Monday, October 29, 2012

research paper grade

on effort, i would give myself 100% the reason being I spent hours researching and typing notes on my computer that i would use in my paper. without saving the document, i closed my computer, like usual, and decided research some more the next day. I had 8 pages full of notes. When i went to work on it the next morning i realized my computer had updated which meant wiping away all windows i had opened on my desktop, including my notes. Although i take full responsibility of it, it still set me back a few days and it took me awhile to get that motivation back. As you can see with the longevity of my paper, i spent a lot of time researching, writing, and editing my paper to give it a flow. Since i knew nothing about this topic before hand, all the information i wrote about was knew and it took awhile to organize the thoughts and information i had.
However, i still don't feel like the flow was steady. I lost focus a lot while trying to reread and edit my paper and i' m not sure if it was because of how long it was or because of the vast facts and opinions i took from all my sources. Consequently i feel like my grade was brought down from that.
I also noticed I forgot to edit one of my block quotes that weren't long enough after i had already sent you my final draft.
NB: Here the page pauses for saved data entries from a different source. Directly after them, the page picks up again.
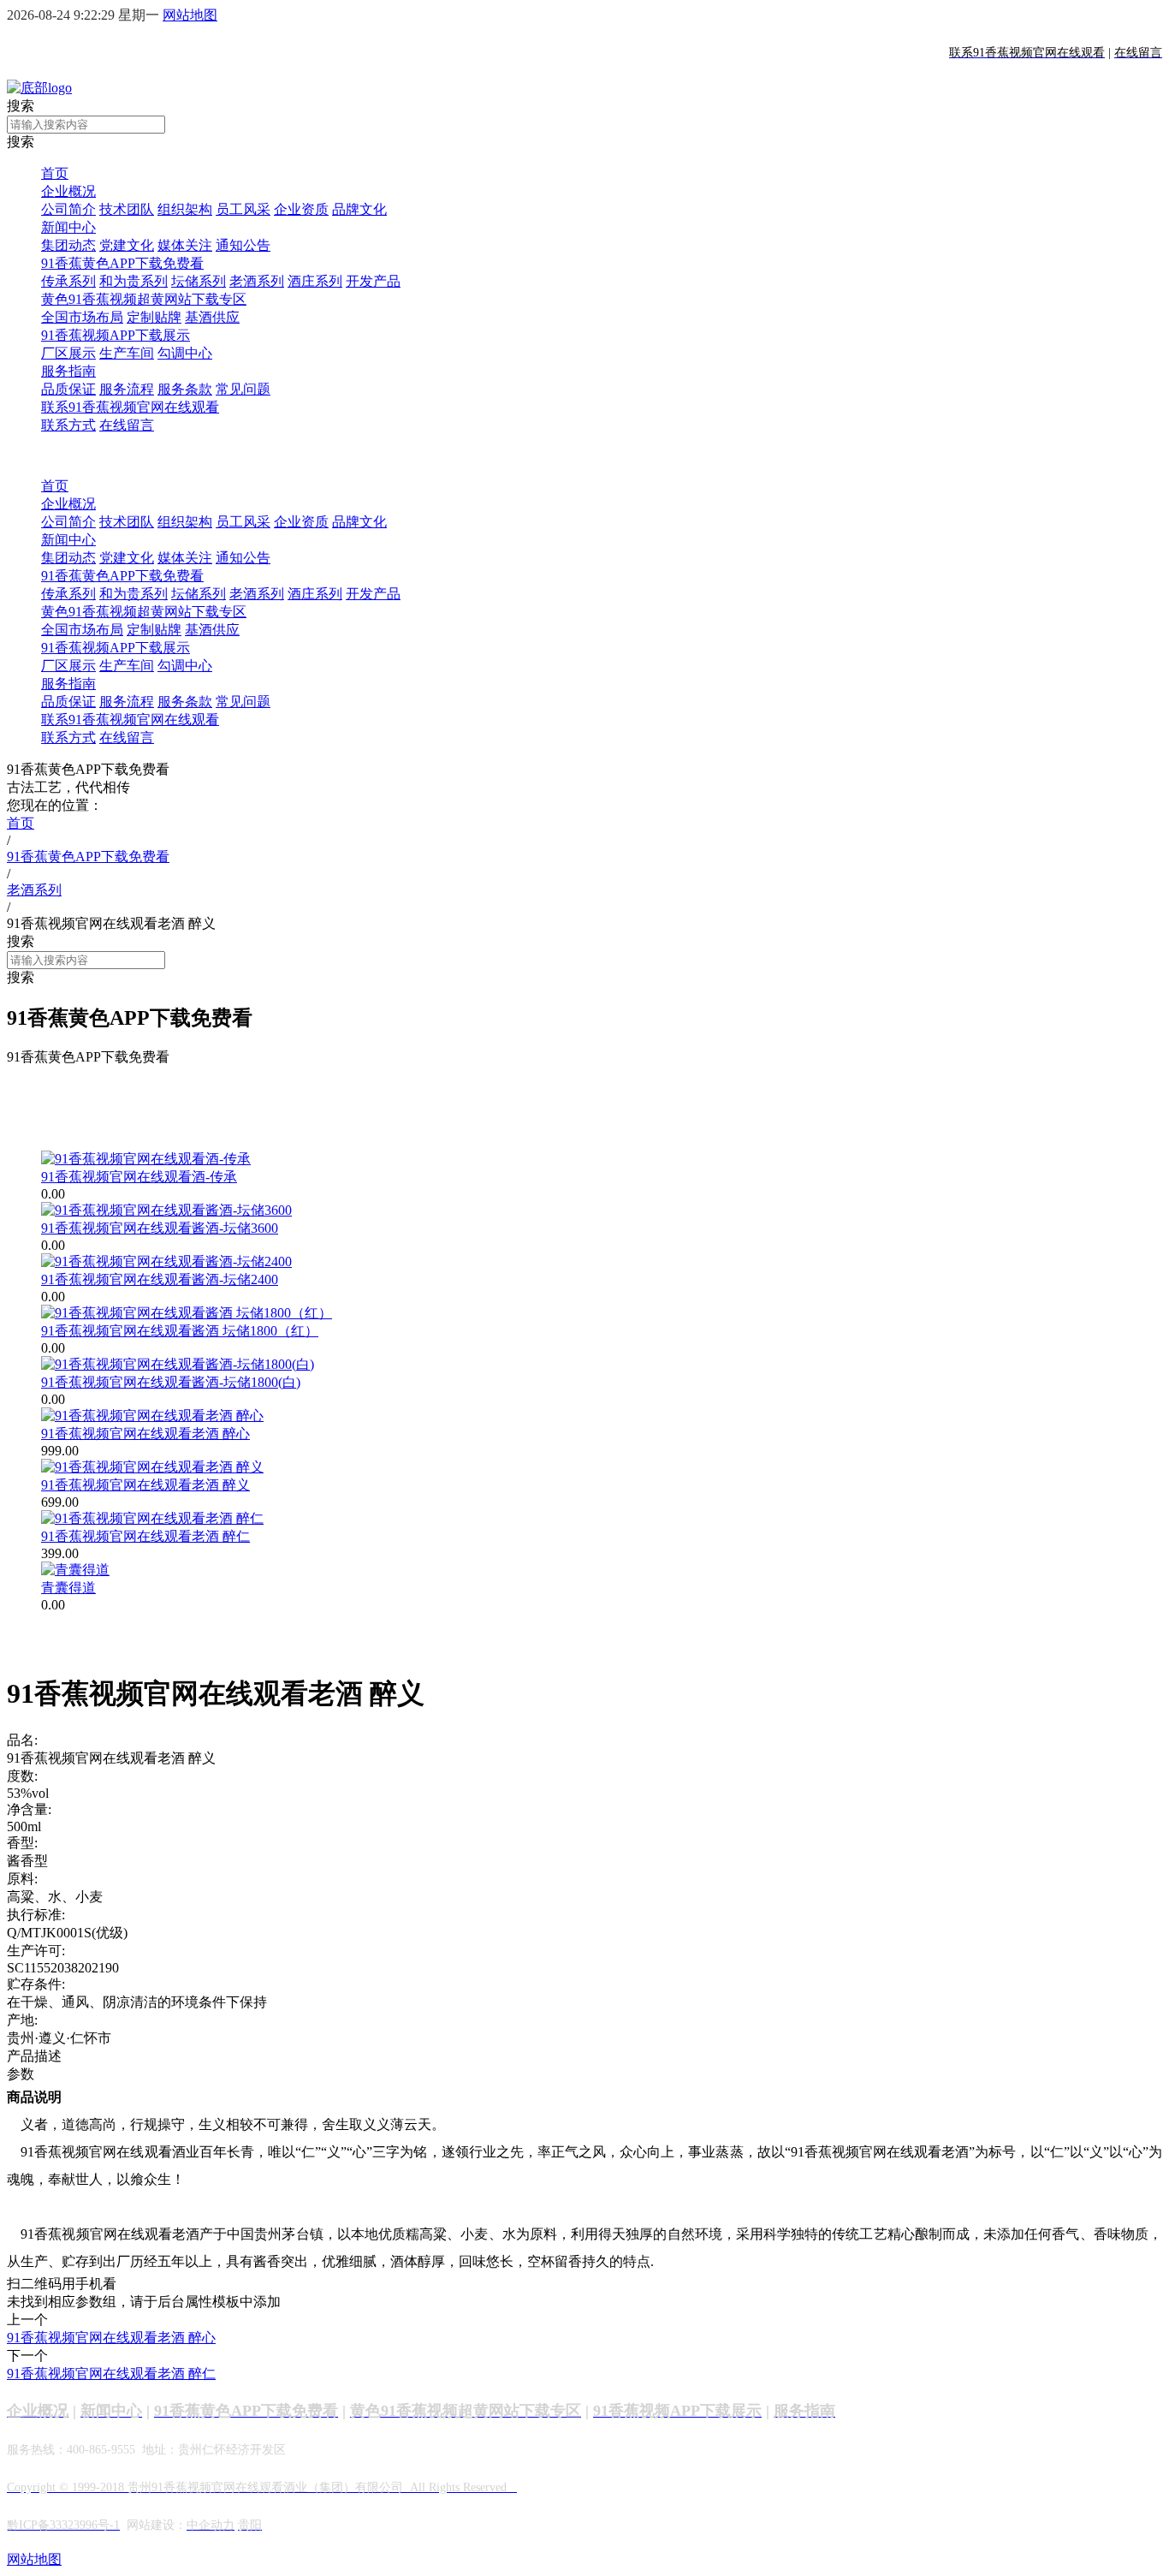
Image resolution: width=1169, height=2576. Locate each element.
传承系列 (68, 281)
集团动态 (68, 245)
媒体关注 (184, 245)
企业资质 (301, 209)
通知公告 (243, 245)
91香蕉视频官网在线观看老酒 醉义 (145, 1485)
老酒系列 (256, 281)
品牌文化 (359, 209)
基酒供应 (212, 317)
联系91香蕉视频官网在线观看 (130, 407)
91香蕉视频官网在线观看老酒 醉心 (145, 1433)
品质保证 (68, 389)
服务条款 (184, 389)
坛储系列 (198, 281)
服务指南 (68, 371)
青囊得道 (68, 1587)
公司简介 (68, 209)
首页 (54, 173)
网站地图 (190, 15)
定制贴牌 (154, 317)
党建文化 (126, 245)
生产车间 (126, 353)
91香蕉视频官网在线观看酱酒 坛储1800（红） (179, 1331)
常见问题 (243, 389)
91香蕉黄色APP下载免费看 (122, 263)
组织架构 (184, 209)
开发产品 (373, 281)
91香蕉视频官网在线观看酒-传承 (139, 1176)
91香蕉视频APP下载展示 (115, 335)
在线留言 (126, 425)
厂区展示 (68, 353)
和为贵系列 (133, 281)
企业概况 (68, 191)
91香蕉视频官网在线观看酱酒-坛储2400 (159, 1279)
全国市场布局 (82, 317)
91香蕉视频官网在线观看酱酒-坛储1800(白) (170, 1382)
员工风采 (243, 209)
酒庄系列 (315, 281)
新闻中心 (68, 227)
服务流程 (126, 389)
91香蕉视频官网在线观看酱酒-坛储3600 (159, 1228)
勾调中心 (184, 353)
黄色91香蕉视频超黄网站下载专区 (143, 299)
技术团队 (126, 209)
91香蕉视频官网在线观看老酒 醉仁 (145, 1536)
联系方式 (68, 425)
Regardless I think i matched most the requirements and i will be expecting a pretty good grade out of my argumentative research paper.

Wednesday, October 24, 2012

jake

born at 4:30am, on May 27, 1994, just eight minutes before me, Jake Elston came into the world. Gray, scrawny and needy, he was the less flamboyant of the twins. However as we grew up, and most of the positive light was shone on me, he was the one i looked to. In my times of need, my times of success, my times of sadness and happiness and desperation and celebration and difficult and easy and forthcoming, Jake Elston was the real star, I was just more...flamboyant. Jake is the smartest person I have ever met which is why his poor grades are so shocking. His laziness and lack of motivation is seen through almost every tasks he performs, however I see the real Jake. I understand his need even though i cannot describe it and i wish more than ever i could give him what he wants and what he needs but i am no longer the person he comes to. Somewhere along our journey i became ignorant and passed him in the race to success. some would call it negligence, i would call it my biggest mistake. Jake now is failing out of college and wrapped up in the wrong group of friends, 3 hours away from me, out of my control, and out from under my wing. I made it my duty to protect my best friend, my blood, my twin brother, but I no longer have a say in who he hangs out with and what he does in his spare time. The worst thing about smart people is they don't realize how smart they really are, or how much potential they really have. Jake has a supportive crew, good looks, and the knowledge- everything he needs to be successful. hopefully he'll come back.

Monday, October 22, 2012

thoughts and writing review

Thoughts and Writing is an English class taught at Western Michigan University- usually a Freshmen class. Upon signing up for the class, I was anything but excited. After A.P. english i have grown to hate, reading, writing, literature, grammar and the like. The worst thing in my opinion is writing a paper. However, my professor changed my mind just after my first class. First of all, there are no tests. Any college student would jump at an opportunity to have no midterms or finals, especially while taking 15 credits their first semester. Secondly, there is not much writing. A few blogs here and there, but there are really only about six projects and the beauty of it is that they aren't all essays, actually they are encouraged and sometimes even forced to be different genres of writing which does make me excited to write again and even read. I was given a little over a month to read the hunger games. After less than a week, I am about 4/5 done with the book.  This class has showed me a whole new side to writing and the small class size and easy going professor are only bonuses to this  first-year-college writing class.  Maybe all courses of Thoughts and Writing are not like this, but with Joe Sanders you will be pleased.